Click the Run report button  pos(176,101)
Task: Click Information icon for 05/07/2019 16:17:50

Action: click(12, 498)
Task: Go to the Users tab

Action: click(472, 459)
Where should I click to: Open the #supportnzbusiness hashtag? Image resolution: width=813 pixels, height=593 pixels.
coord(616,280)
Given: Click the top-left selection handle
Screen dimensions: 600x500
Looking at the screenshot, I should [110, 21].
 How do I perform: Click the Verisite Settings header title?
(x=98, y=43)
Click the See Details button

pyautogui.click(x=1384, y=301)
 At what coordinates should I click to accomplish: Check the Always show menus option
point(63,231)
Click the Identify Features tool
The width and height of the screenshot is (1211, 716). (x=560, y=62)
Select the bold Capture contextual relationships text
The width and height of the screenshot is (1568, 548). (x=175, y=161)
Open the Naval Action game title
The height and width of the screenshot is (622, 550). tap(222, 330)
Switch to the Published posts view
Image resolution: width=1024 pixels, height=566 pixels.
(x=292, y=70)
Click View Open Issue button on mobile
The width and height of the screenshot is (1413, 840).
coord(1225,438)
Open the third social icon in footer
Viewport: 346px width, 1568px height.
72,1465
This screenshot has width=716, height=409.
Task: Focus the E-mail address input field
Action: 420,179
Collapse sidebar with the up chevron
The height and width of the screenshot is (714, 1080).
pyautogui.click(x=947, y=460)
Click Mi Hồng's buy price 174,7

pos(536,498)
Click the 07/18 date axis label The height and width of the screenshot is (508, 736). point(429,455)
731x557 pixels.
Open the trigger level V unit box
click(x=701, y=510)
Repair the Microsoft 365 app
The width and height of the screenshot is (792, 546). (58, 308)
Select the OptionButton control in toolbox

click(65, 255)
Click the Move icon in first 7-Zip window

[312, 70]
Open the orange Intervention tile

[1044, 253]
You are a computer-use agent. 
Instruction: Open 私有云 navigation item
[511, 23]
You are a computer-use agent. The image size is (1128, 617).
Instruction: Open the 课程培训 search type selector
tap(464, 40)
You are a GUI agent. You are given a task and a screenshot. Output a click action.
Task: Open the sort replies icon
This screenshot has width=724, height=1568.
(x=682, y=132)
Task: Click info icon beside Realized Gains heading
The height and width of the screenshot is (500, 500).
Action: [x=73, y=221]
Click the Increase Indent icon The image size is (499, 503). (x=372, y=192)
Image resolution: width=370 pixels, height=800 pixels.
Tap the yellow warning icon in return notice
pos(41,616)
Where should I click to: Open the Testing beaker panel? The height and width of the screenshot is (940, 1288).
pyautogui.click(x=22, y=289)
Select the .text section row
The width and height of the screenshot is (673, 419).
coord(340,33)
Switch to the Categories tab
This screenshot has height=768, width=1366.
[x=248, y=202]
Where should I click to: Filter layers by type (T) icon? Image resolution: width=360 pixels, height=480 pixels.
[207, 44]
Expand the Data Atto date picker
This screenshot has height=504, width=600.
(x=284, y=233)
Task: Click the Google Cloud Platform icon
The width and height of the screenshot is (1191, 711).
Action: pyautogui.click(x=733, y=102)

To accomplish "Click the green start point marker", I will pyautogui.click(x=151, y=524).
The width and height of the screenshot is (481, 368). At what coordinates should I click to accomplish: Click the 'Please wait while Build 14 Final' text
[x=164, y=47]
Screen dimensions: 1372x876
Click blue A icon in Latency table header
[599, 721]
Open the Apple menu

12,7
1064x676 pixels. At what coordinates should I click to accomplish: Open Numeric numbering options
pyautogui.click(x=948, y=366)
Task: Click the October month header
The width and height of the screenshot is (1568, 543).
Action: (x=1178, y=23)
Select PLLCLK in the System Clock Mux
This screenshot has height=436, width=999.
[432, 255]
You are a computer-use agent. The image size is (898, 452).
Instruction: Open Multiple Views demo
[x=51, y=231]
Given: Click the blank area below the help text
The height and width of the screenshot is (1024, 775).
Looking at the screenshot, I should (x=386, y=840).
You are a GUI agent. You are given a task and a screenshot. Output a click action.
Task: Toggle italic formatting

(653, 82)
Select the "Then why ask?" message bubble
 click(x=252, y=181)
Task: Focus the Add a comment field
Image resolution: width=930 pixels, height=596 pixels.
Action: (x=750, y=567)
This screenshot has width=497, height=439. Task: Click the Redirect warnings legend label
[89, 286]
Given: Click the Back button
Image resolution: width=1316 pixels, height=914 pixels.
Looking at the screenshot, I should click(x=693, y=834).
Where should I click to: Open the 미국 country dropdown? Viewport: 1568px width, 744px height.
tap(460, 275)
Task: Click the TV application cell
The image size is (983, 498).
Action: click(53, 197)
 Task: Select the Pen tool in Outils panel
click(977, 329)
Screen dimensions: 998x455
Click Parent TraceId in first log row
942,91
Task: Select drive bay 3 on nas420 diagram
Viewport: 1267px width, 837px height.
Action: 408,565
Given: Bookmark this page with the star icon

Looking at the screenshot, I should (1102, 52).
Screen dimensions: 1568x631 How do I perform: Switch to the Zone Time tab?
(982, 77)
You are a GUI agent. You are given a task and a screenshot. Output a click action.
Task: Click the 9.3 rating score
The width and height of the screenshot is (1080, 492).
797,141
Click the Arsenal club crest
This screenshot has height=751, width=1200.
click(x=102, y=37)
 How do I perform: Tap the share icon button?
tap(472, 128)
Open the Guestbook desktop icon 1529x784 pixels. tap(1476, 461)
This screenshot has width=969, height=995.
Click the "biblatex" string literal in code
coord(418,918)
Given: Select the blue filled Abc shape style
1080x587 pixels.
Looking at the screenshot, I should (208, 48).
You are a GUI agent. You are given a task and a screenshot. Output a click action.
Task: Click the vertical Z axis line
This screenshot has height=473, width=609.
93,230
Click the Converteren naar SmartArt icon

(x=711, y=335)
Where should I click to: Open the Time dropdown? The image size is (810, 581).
━━━━━━━━━━━━━━━━
Only the lines above from the line with "You are a computer-use agent. The image size is (1128, 617)." to the line with "Image resolution: width=370", those two lines included, should be reproduced exactly.

You are a computer-use agent. The image size is (1128, 617).
Instruction: Open the 课程培训 search type selector
tap(464, 40)
You are a GUI agent. You are given a task and a screenshot. Output a click action.
Task: Open the sort replies icon
This screenshot has width=724, height=1568.
(x=682, y=132)
Task: Click info icon beside Realized Gains heading
The height and width of the screenshot is (500, 500).
Action: [x=73, y=221]
Click the Increase Indent icon The image size is (499, 503). (x=372, y=192)
Image resolution: width=370 pixels, height=800 pixels.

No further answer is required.